# Mailbox send

The mailbox send operator is the operator that sends data to the mailbox receive operator. This is not an actual relational operator but a Pinot extension used to send data to other stages.

These operators are always the root of the intermediate and leaf stages.

## Implementation details

Stages in the multi-stage query engine are executed in parallel by different workers. Workers send data to each other using mailboxes. The number of mailboxes depends on the send operator parallelism, the receive operator parallelism and the distribution being used. At worst, there is one mailbox per worker pair, so if the upstream send operator has a parallelism of S and the receive operator has a parallelism of R, there will be S \* R mailboxes.

By default, these mailboxes are GRPC channels, but when both workers are in the same server, they can use shared memory and therefore a more efficient on heap mailbox is used.

The mailbox send operator wraps these mailboxes, offering single logical mailbox to the stage. How to distribute data to different workers of the downstream stage is determined by the distribution of the operator. The supported distributions are `hash`, `random` and `broadcast`.

* `hash` means there are multiple instances of the stream, and each instance contains records whose keys hash to a particular hash value. Instances are disjoint; a given record appears on exactly one stream. The list of numbers in the bracket indicates the columns used to calculate the hash. These numbers are 0-based column indexes on the virtual row projected by the upstream.
* `random` means there are multiple instances of the stream, and each instance contains randomly chosen records. Instances are disjoint; a given record appears on exactly one stream.
* `broadcast` means there are multiple instances of the stream, and all records appear in each instance. This is the most expensive distribution, as it requires sending all the data to all the workers.

### Blocking nature

The mailbox send operator is a streaming operator. It emits the blocks of rows as soon as they are received from the upstream operator.

## Hints

None

## Stats

### executionTimeMs

Type: Long

The summation of time spent by all threads executing the operator. This means that the wall time spent in the operation may be smaller that this value if the parallelism is larger than 1.

### emittedRows

Type: Long

The number of groups emitted by the operator. This operator should always emit as many rows as its upstream operator.

### stage

Type: number

The stage id of the operator. The root stage has id 0 and this number is incremented by 1 for each stage. Current implementation iterates over the stages in pre-order traversal, although this is not guaranteed.

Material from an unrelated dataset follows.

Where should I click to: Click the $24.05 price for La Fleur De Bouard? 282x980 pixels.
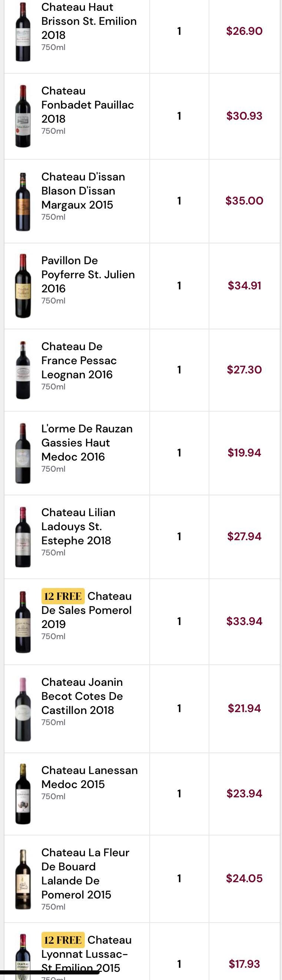244,878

This stat is useful to understand extract stages from queries, as explained in [understanding stages](https://docs.pinot.apache.org/release-1.3.0/for-users/user-guide-query/multi-stage-query/understanding-stages).

### parallelism

Type: Int

Number of threads executing the stage. Although this stat is only reported in the send mailbox operator, it is the same for all operators in the stage.

### fanOut

Type: Int

The number of workers this operation is sending data to. A large fan out may indicate that the operation is sending data to many workers, which may be a bottleneck that may be improved using partitioning.

### inMemoryMessages

Type: Int

How many messages have been sent in heap format by this mailbox. Sending in heap messages is more efficient than sending in raw format, as the messages do not need to be serialized and deserialized and no network transfer is needed.

### rawMessages

Type: Int

How many messages have been sent in raw format and therefore serialized by this mailbox. Sending in heap messages is more efficient than sending in raw format, as the messages do not need to be serialized and deserialized and no network transfer is needed.

### serializedBytes

Type: Long

How many bytes have been serialized by this mailbox. A high number here indicates that the mailbox is sending a lot of data to other servers, which is expensive in terms of CPU, memory and network.

### serializationTimeMs

Type: Long

How long it took to serialize the raw messages sent by this mailbox. This time is not wall time, but the sum of the time spent by all threads serializing messages.

{% hint style="info" %}
Take into account that this time does not include the impact on the network or the GC.
{% endhint %}

## Explain attributes

Given that the mailbox send operator is a meta-operator, it is not actually shown in the explain plan. Instead, a single `PinotLogicalExchange` or `PinotLogicalSortExchange` is shown in the explain plan. This exchange explain node is the logical representation of a pair of send and receive operators.

### distribution

Type: Expression

Example: `distribution=[hash[0]]`, `distribution=[random]` or `distribution=[broadcast]`

The distribution used by the mailbox receive operator. Values supported by Pinot are `hash`, `random` and `broadcast`, as explained in the [implementation details](#implementation-details).

While `broadcast` and `random` distributions don't have any parameters, the `hash` distribution includes a list of numbers in brackets. That list represents the columns used to calculate the hash and are the 0-based column indexes on the virtual row projected by the upstream operator.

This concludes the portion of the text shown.